▶ **Task objective**
Exact copy without images: repeat every entry as written.

[Screenshot grounding data]
◆ ◆ ◆

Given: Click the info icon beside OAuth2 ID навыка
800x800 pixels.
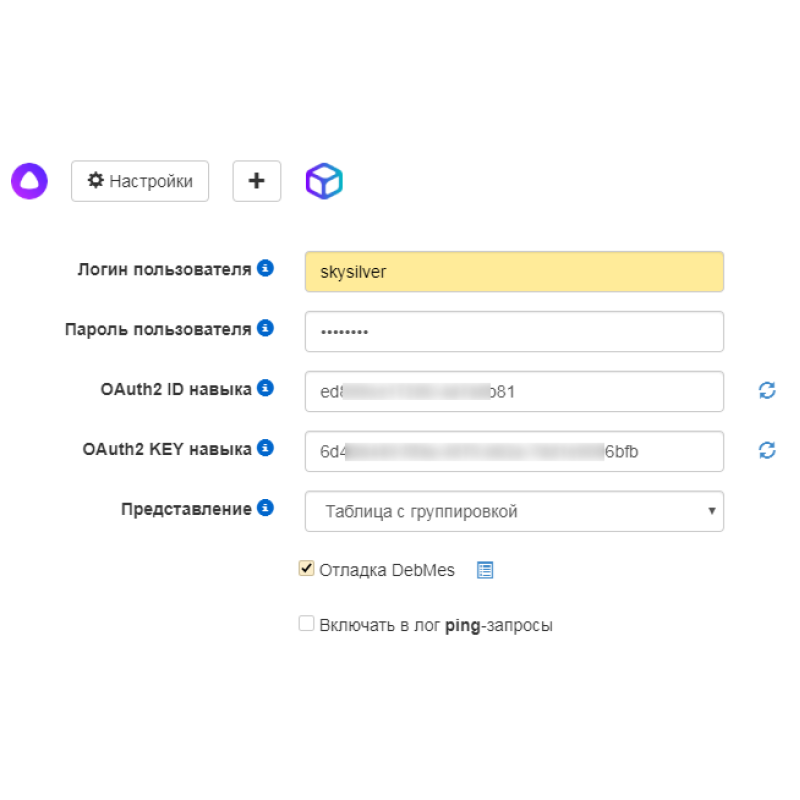Looking at the screenshot, I should [264, 388].
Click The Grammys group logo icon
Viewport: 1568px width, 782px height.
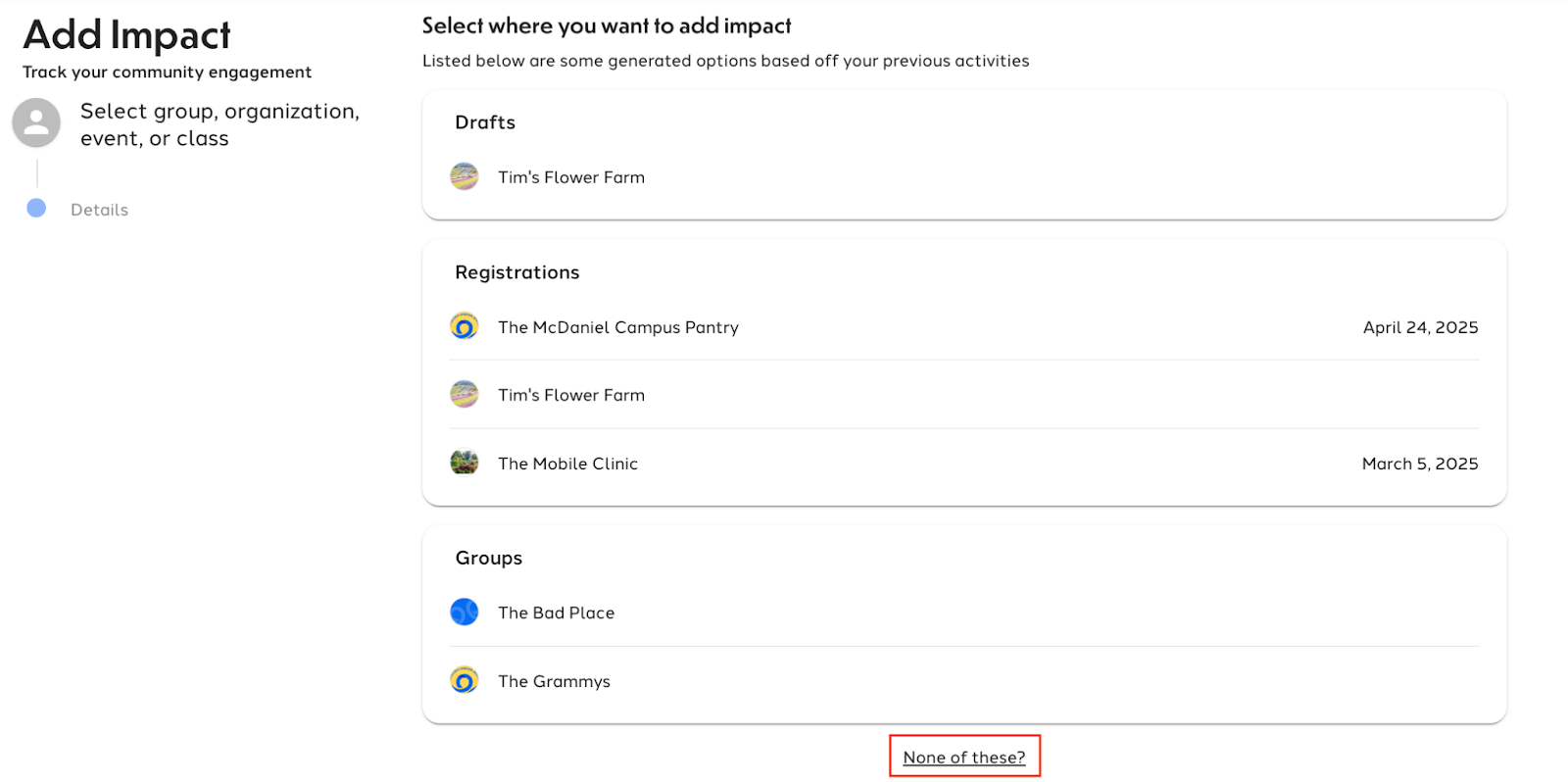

◆ ◆ ◆

▶ **Written solution**
Given: Click the info icon beside OAuth2 ID навыка
800x800 pixels.
Looking at the screenshot, I should [264, 388].
Click The Grammys group logo icon
Viewport: 1568px width, 782px height.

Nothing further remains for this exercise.